Still, it’s a lot of money. In the interest of perspective, here’s what a calculator can reveal about the meaning of $8.4 billion per month.
If you are an avid reader, the number of dollars the United States spends in Iraq in one calendar month vastly exceeds the number of words you will ever read, from those printed on the backs of cereal boxes to War and Peace.
For $8.4 billion per month, the nation could buy a $30,000 automobile for 280,000 of its citizens, or a $300,000 house for 28,000 American families. The nation could build a dozen cities the size of Vallejo each year for what we’re spending annually in Iraq.

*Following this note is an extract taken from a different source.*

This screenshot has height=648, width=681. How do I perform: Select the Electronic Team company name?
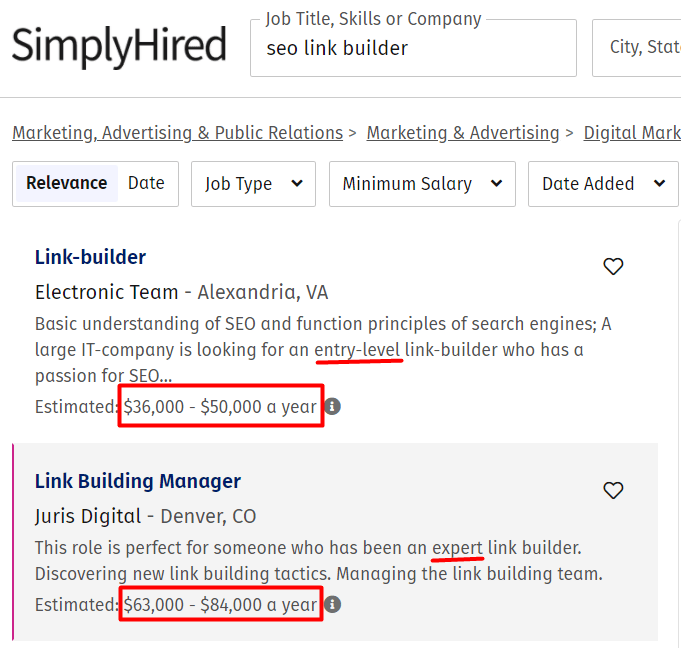click(107, 292)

When Warren Buffett and Bill Gates announced their intention to give $60 billion of their joint wealth to charity, they were appropriately lauded for their philanthropy. Sixty billion dollars is greater than 70 percent of the world’s 180 economies. Sixty billion dollars, however, won’t pay for much more than six months of the war in Iraq.
The estimated market value of Apple Computer Inc. is $50 billion. The war in Iraq is now costing the nation the total market valuation of a corporation that size every six months.
As of 1997, the United States had 14,841 school districts. If the money being spent in Iraq could be diverted to education, each of those 14,841 school districts would receive a raise in revenues of $565,999 per month, or about $6 million per district per year.
If the monthly sum of the money spent in Iraq could be diverted to providing health care to the 47 million Americans without medical insurance, each of those individuals could receive a monthly stipend of $178 toward paying for such coverage. Every uninsured family of four could receive $712 per month toward their health-care needs.
Per month, $8.4 billion adds up to just over $100 billion per year, roughly the size of the entire annual budget for the state of California. California, incidentally, is roughly the size of Iraq, but has approximately 8 million more residents, though most Californians are not actively trying to kill one another.
Some 10 billion minutes have elapsed since the birth of Christ. If each dollar spent on the war in Iraq was reckoned as equivalent to a minute, all minutes elapsed since Christ was born would be equal to a mere five weeks of dollars draining out in the sands of Iraq. At a dollar per minute, all the minutes gone by since the birth of Mohammed amount to less than a month of the cost of the war.
So it’s a big number, that $8.4 billion monthly tab we’re running in Iraq. No matter how big it is, however, or how much larger it grows to be, it is surely chump change. Only a nation of chumps would spend so much national treasure in pursuit of something as elusive and ill-defined as the chimeras we pursue in the cities and the deserts of Iraq.